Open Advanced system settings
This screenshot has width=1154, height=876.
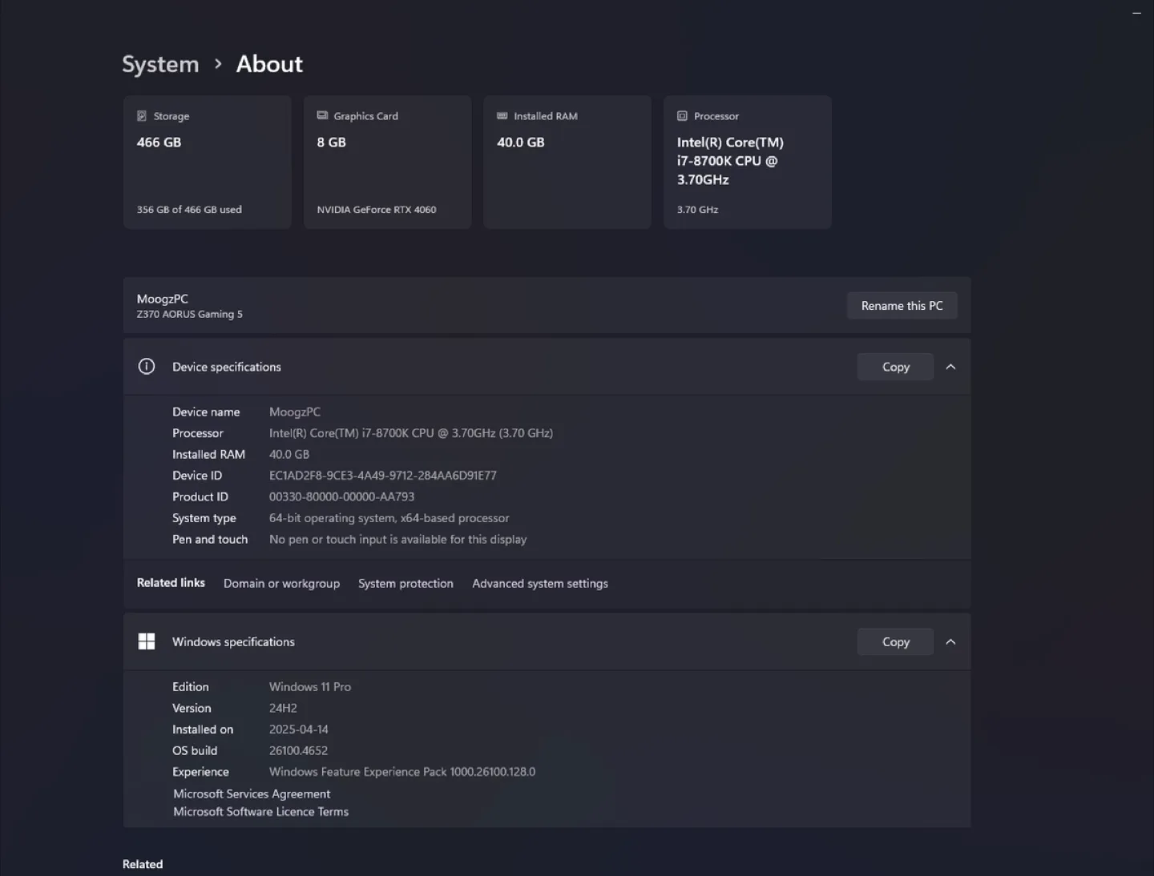point(539,583)
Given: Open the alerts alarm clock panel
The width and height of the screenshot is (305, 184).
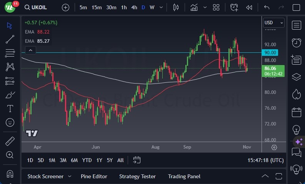Looking at the screenshot, I should click(296, 42).
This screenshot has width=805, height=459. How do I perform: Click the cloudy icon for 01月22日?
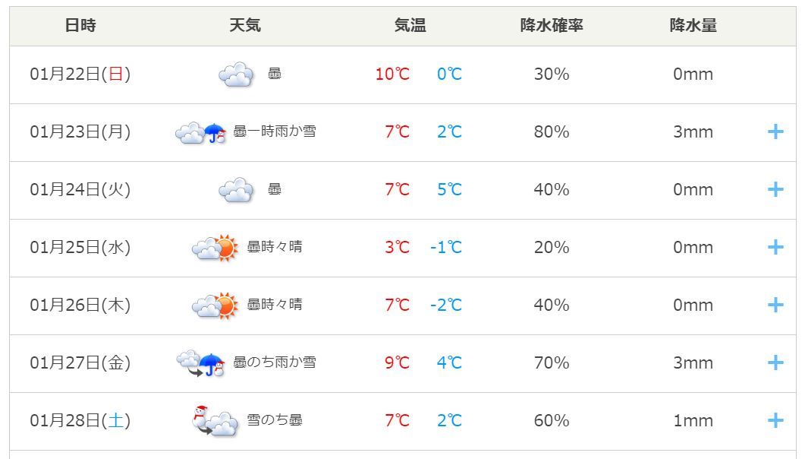coord(235,74)
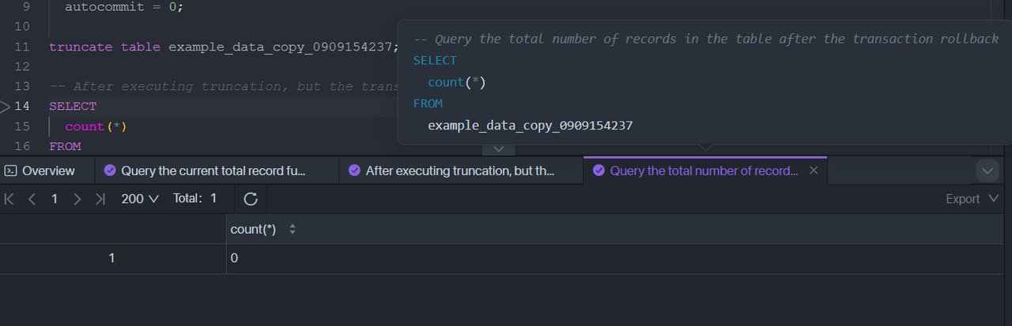Go to previous results page

coord(32,199)
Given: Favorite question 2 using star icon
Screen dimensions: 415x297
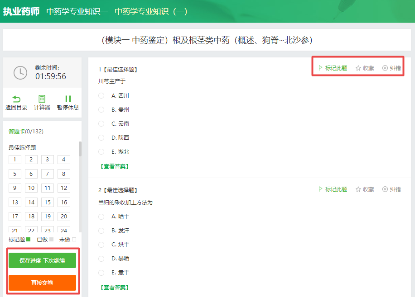Looking at the screenshot, I should 358,189.
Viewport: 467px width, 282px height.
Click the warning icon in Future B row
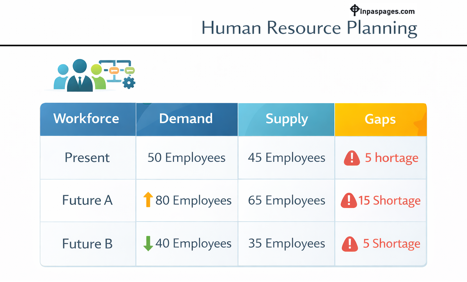350,244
------------------------------------------------
### Aim of the exercise:
Please retype exactly the lines from the one containing "Given: Favorite question 2 using star icon" to the last line of the records above, both included, without any pictures.

### Answer to this task:
Given: Favorite question 2 using star icon
Screen dimensions: 415x297
Looking at the screenshot, I should 358,189.
Viewport: 467px width, 282px height.
Click the warning icon in Future B row
350,244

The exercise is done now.